> [What the exercise asks] Return each of the items below word for word, keeping every line as it is.

* Begin *

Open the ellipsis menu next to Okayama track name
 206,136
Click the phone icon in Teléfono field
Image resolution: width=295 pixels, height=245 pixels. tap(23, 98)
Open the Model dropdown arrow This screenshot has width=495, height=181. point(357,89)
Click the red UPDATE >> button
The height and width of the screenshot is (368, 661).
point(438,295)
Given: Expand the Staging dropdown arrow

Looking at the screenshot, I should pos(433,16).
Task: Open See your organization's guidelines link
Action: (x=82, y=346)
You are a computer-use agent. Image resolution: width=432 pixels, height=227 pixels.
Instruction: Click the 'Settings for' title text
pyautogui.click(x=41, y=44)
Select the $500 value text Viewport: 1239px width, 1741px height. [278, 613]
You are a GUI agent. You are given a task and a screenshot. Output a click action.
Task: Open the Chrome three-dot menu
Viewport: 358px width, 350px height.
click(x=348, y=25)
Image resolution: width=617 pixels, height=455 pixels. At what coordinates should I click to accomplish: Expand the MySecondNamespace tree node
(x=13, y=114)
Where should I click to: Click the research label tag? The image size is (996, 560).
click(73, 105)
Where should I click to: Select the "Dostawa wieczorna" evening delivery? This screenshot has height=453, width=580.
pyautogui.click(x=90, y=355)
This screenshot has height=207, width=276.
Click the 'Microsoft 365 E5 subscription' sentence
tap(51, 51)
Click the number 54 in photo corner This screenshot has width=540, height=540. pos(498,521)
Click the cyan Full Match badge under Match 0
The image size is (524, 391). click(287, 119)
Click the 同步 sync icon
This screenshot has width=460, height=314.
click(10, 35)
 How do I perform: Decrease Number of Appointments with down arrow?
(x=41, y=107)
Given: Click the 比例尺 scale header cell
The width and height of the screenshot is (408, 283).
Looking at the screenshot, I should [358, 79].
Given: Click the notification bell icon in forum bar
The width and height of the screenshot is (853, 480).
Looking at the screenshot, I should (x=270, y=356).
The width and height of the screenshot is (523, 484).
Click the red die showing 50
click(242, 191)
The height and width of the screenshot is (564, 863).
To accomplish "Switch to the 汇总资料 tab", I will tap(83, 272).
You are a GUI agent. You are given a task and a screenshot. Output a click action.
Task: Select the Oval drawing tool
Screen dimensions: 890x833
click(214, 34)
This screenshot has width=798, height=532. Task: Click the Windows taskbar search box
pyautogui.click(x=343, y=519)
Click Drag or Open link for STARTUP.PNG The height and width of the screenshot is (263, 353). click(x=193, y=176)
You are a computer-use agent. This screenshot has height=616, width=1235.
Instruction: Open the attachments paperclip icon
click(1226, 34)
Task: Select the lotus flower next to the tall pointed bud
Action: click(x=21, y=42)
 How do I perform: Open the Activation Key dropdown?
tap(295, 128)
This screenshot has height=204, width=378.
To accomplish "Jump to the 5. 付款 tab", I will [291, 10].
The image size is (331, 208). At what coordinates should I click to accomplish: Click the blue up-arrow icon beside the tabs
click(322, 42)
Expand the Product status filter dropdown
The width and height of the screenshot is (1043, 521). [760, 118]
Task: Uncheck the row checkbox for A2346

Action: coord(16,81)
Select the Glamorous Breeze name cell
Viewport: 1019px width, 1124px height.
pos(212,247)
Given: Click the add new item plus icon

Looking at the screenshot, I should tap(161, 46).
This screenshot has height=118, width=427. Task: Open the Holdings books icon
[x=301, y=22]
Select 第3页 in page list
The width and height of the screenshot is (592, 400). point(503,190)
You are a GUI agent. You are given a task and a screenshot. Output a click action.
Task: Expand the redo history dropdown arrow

* End *

> [Complete answer]
Open the ellipsis menu next to Okayama track name
 206,136
Click the phone icon in Teléfono field
Image resolution: width=295 pixels, height=245 pixels. tap(23, 98)
Open the Model dropdown arrow This screenshot has width=495, height=181. point(357,89)
Click the red UPDATE >> button
The height and width of the screenshot is (368, 661).
point(438,295)
Given: Expand the Staging dropdown arrow

Looking at the screenshot, I should pos(433,16).
Task: Open See your organization's guidelines link
Action: (x=82, y=346)
You are a computer-use agent. Image resolution: width=432 pixels, height=227 pixels.
Instruction: Click the 'Settings for' title text
pyautogui.click(x=41, y=44)
Select the $500 value text Viewport: 1239px width, 1741px height. [278, 613]
You are a GUI agent. You are given a task and a screenshot. Output a click action.
Task: Open the Chrome three-dot menu
Viewport: 358px width, 350px height.
click(x=348, y=25)
Image resolution: width=617 pixels, height=455 pixels. At what coordinates should I click to accomplish: Expand the MySecondNamespace tree node
(x=13, y=114)
Where should I click to: Click the research label tag? The image size is (996, 560).
click(73, 105)
Where should I click to: Select the "Dostawa wieczorna" evening delivery? This screenshot has height=453, width=580.
pyautogui.click(x=90, y=355)
This screenshot has height=207, width=276.
Click the 'Microsoft 365 E5 subscription' sentence
tap(51, 51)
Click the number 54 in photo corner This screenshot has width=540, height=540. pos(498,521)
Click the cyan Full Match badge under Match 0
The image size is (524, 391). click(287, 119)
Click the 同步 sync icon
This screenshot has width=460, height=314.
click(10, 35)
 How do I perform: Decrease Number of Appointments with down arrow?
(x=41, y=107)
Given: Click the 比例尺 scale header cell
The width and height of the screenshot is (408, 283).
Looking at the screenshot, I should [358, 79].
Given: Click the notification bell icon in forum bar
The width and height of the screenshot is (853, 480).
Looking at the screenshot, I should (x=270, y=356).
The width and height of the screenshot is (523, 484).
Click the red die showing 50
click(242, 191)
The height and width of the screenshot is (564, 863).
To accomplish "Switch to the 汇总资料 tab", I will tap(83, 272).
You are a GUI agent. You are given a task and a screenshot. Output a click action.
Task: Select the Oval drawing tool
Screen dimensions: 890x833
click(214, 34)
This screenshot has width=798, height=532. Task: Click the Windows taskbar search box
pyautogui.click(x=343, y=519)
Click Drag or Open link for STARTUP.PNG The height and width of the screenshot is (263, 353). click(x=193, y=176)
You are a computer-use agent. This screenshot has height=616, width=1235.
Instruction: Open the attachments paperclip icon
click(1226, 34)
Task: Select the lotus flower next to the tall pointed bud
Action: click(x=21, y=42)
 How do I perform: Open the Activation Key dropdown?
tap(295, 128)
This screenshot has height=204, width=378.
To accomplish "Jump to the 5. 付款 tab", I will [291, 10].
The image size is (331, 208). At what coordinates should I click to accomplish: Click the blue up-arrow icon beside the tabs
click(322, 42)
Expand the Product status filter dropdown
The width and height of the screenshot is (1043, 521). [760, 118]
Task: Uncheck the row checkbox for A2346

Action: coord(16,81)
Select the Glamorous Breeze name cell
Viewport: 1019px width, 1124px height.
pos(212,247)
Given: Click the add new item plus icon

Looking at the screenshot, I should tap(161, 46).
This screenshot has height=118, width=427. Task: Open the Holdings books icon
[x=301, y=22]
Select 第3页 in page list
The width and height of the screenshot is (592, 400). point(503,190)
You are a GUI agent. You are given a task and a screenshot. Output a click action.
Task: Expand the redo history dropdown arrow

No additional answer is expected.